## Exercise task:
Return each line of the data below that includes the word "Output".

+++ Excerpted records

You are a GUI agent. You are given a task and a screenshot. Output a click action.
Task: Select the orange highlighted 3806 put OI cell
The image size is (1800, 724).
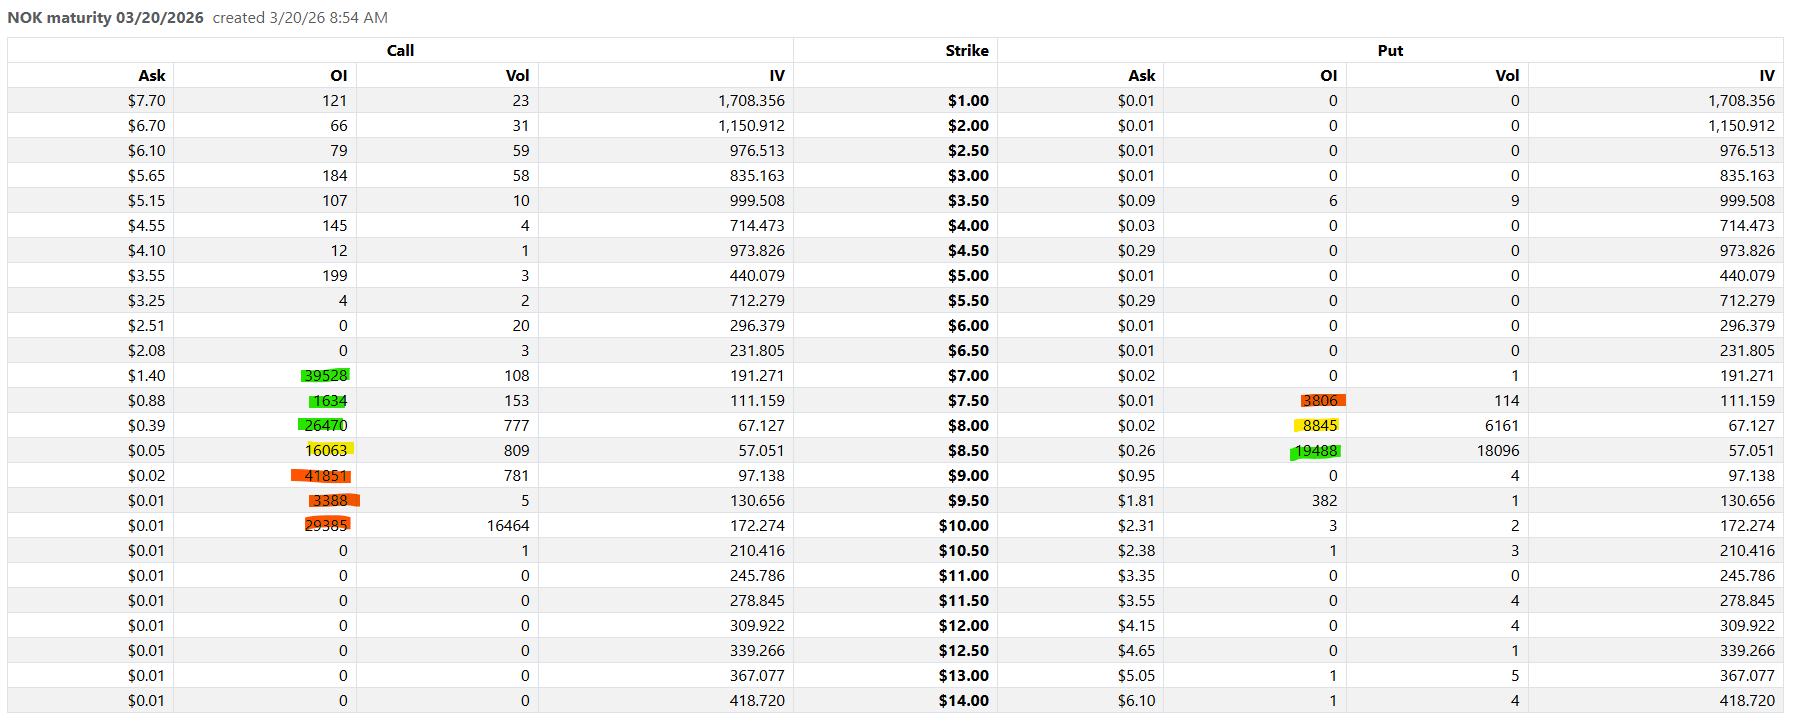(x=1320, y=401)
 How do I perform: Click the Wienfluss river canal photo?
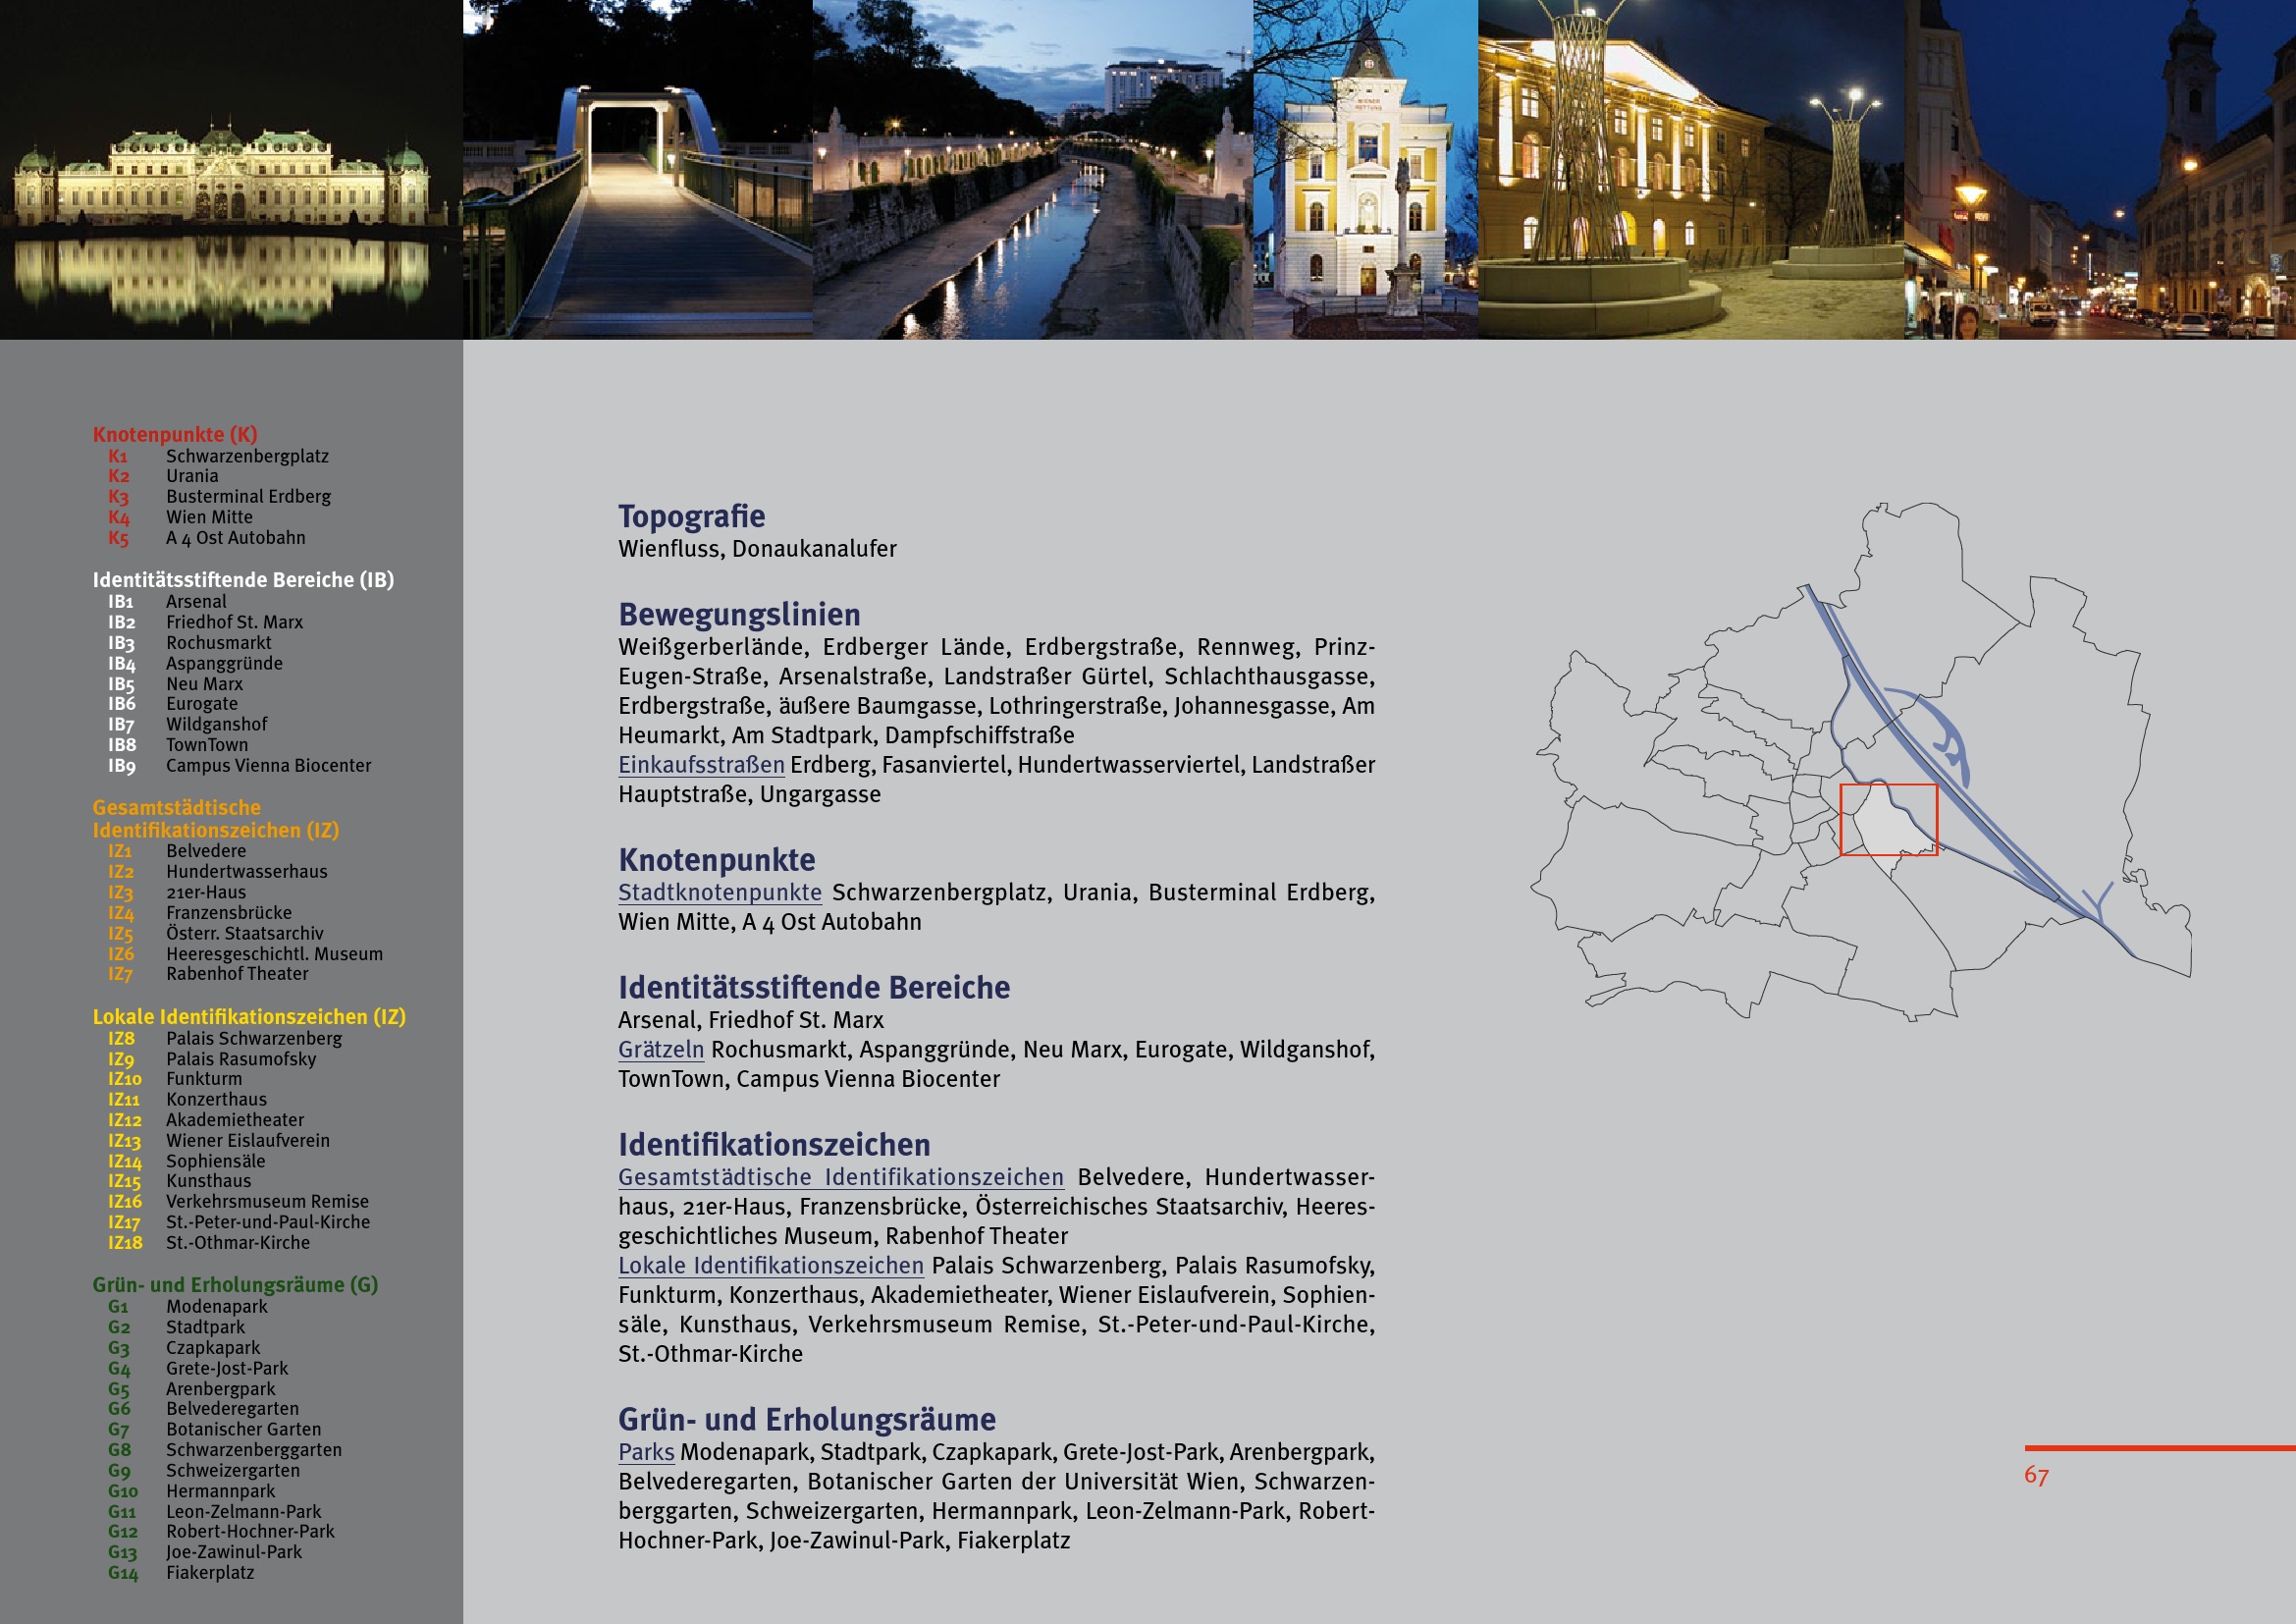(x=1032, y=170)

++++++

## Finished task:
You are a GUI agent. You are given a task and a screenshot. Output a click action.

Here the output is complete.